» **AIM OF THE TASK**
Find each line in the items below that contains the word "should", matching case exactly, and copy those lines.

(DATA RECORDS)

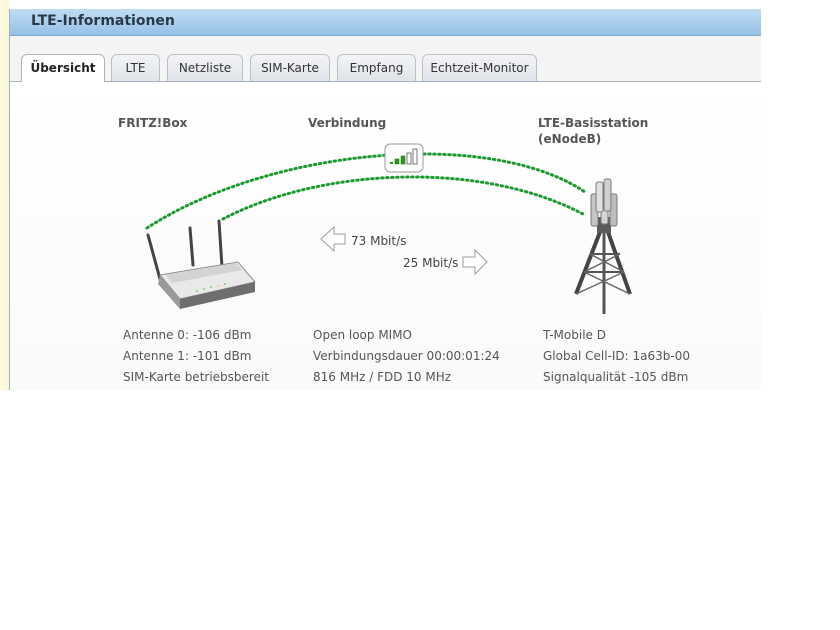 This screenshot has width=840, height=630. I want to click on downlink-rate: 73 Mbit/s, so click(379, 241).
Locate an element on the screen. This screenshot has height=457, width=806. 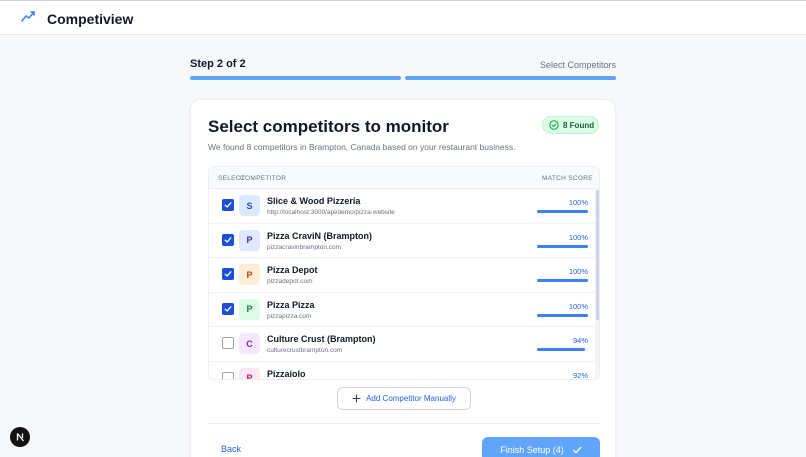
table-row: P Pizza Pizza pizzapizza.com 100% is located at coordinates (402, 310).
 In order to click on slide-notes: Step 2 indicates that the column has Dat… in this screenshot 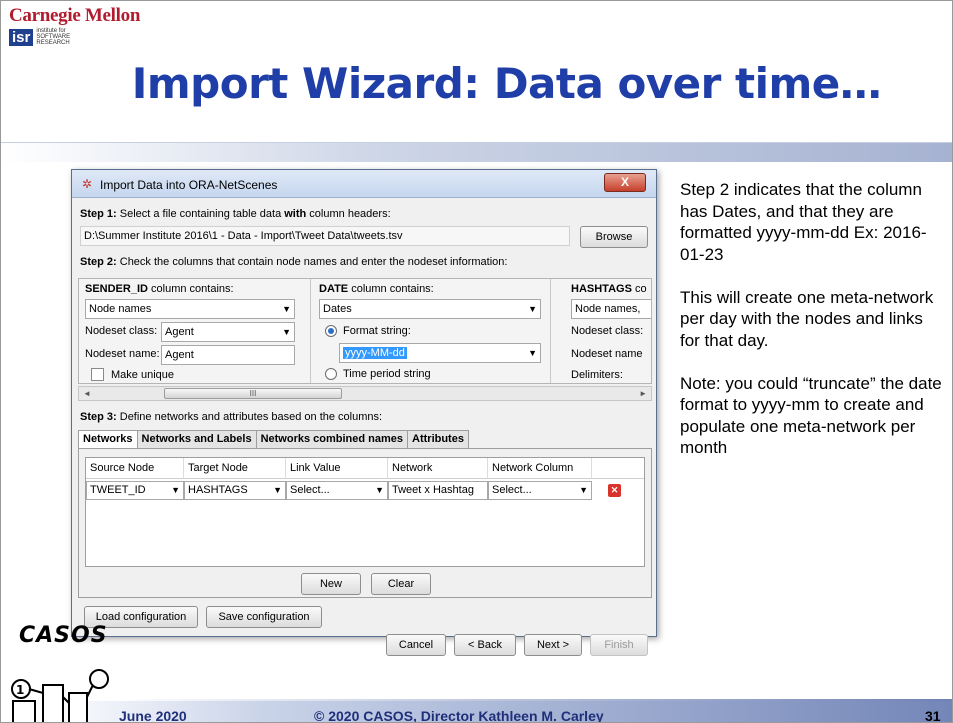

(End DATA RECORDS)
(DATA RECORDS)

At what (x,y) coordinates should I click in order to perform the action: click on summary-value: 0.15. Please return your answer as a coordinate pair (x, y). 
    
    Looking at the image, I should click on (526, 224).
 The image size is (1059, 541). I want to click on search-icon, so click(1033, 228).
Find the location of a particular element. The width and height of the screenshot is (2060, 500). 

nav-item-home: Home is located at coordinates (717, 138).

(End DATA RECORDS)

» **RESULT OF THE EXERCISE**
At what (x,y) coordinates should I click in order to perform the action: click on summary-value: 0.15. Please return your answer as a coordinate pair (x, y). 
    Looking at the image, I should click on (526, 224).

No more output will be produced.